Demikian ini ia sampaikan saat menjadi pemateri dalam acara Duta Literasi pelajar SMK sederajat yang digelar Persatuan Wartawan Indonesia (PWI) Tuban di Universitas PGRI Ronggolawe (UNIROW), Selasa (02/06).

Dalam materi yang dijelaskan Gaguk disebutkan bahwa di dalam literasi demokrasi mencakup pengetahuan, keterampilan, dan kesadaran kritis yang memungkinkan individu untuk memahami, berpartisipasi, serta mengevaluasi sistem dan nilai-nilai demokrasi dalam kehidupan bermasyarakat dan bernegara.

“Komponen utama literasi demokrasi membuka pengetahuan politik, berpikir kritis, kesadaran hak dan kewajiban, serta partisipasi aktif,” terang Gaguk di hadapan ratusan siswa.

Wakil Ketua Komisi III DPRD ini menyadari betul bahwa kurikulum pendidikan demokrasi tingkat pelajar belum sepenuhnya menjadi hal yang ditekankan di sekolah. Namun dalam kesempatan ini ia ingin menggugah bahwa penerapan nilai-nilai demokrasi bisa menjadi pedoman dalam kehidupan sehari-hari.

Diantaranya harus menjadi pemilih cerdas, menyaring informasi atau berita sebelum membagikannyadi media sosial.

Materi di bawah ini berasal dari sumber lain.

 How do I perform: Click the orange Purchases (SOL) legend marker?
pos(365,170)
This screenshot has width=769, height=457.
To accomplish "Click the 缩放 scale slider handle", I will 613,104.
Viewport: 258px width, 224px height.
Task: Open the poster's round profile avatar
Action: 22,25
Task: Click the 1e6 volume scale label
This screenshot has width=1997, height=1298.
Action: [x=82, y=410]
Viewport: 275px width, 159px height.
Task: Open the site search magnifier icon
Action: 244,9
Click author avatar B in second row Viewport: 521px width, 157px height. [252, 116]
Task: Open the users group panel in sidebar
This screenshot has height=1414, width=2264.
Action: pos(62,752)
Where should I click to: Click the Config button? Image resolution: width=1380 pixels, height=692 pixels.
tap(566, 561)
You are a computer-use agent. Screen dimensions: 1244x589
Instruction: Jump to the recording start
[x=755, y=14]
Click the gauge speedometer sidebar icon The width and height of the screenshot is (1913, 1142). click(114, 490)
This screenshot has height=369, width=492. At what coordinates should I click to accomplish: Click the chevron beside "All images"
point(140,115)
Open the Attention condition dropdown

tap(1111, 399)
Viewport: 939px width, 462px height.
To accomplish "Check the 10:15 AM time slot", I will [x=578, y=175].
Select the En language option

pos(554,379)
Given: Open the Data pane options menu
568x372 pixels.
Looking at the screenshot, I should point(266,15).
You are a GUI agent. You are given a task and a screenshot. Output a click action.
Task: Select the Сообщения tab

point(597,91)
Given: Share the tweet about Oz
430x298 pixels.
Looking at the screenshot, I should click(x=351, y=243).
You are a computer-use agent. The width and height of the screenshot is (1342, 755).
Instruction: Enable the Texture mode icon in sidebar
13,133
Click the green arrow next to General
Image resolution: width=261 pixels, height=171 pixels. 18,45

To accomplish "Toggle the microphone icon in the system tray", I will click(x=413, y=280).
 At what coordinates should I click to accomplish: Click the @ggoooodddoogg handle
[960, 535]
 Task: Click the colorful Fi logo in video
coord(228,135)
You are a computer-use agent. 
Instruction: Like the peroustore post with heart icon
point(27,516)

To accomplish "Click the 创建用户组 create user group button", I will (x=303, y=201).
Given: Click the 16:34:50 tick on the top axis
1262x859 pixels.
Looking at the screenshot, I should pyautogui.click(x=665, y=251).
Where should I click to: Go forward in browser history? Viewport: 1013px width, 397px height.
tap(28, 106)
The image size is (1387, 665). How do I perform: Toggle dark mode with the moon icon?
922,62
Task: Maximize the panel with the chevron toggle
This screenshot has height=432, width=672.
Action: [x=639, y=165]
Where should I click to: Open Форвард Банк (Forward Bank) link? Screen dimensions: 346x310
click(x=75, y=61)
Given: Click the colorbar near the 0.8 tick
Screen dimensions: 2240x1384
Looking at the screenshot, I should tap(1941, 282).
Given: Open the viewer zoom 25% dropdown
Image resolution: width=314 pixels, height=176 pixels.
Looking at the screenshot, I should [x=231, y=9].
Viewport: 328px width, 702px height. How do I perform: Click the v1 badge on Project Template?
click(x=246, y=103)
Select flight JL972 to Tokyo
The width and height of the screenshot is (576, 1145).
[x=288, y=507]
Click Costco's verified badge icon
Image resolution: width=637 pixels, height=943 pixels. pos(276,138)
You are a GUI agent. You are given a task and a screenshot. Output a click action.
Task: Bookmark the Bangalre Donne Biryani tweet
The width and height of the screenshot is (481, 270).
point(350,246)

Selain dua hal tersebut seyogyanya berpartisipasi dalam musyawarah di lingkungan tempat tinggal dengan menghargai perbedaan, berlatih menyampaikan kritik atau aspirasi secara konstruktif sesuai koridor hukum.

“Mengenal Literasi demokrasi bisa berdampak signifikan terhadap tingkat kemampuan berpikir kritis, maka keberanian menyampaikan pendapat secara rasional dan bertanggung jawab harus dilatih,” jelas mantan Sekdin Pertanian ini.

Di akhir paparannya politisi golkar ini menyimpulkan mengenal Literasi demokrasi berperan penting dalam membentuk kesadaran kritis siswa sebagai bagian dari warga negara yang demokratis. Gaguk mendorong agar pendidikan demokrasi terintegrasi dalam kurikulum dan proses pembelajaran guna mendukung terciptanya kehidupan demokrasi yang sehat.

Di tempat yang sama Ketua PWI Tuban, Suwandi menyambut baik materi yang disampaikan oleh DPRD. Kebijakan yang dirumuskan legislatif dan eksekutif dapat memengaruhi ekosistem sosial di masyarakat. Maka menurut Suwandi, peserta didik tingkat SLTA sudah selazimnya mengenal tata kelola pemerintahan yang dilatari dengan cara kerja politik.

“PWI Tuban mengapresiasi atas materi yang dipaparkan oleh saudara Gaguk yang mengenalkan tentang leterasi demokrasi,” kata calon cendekiawan ini.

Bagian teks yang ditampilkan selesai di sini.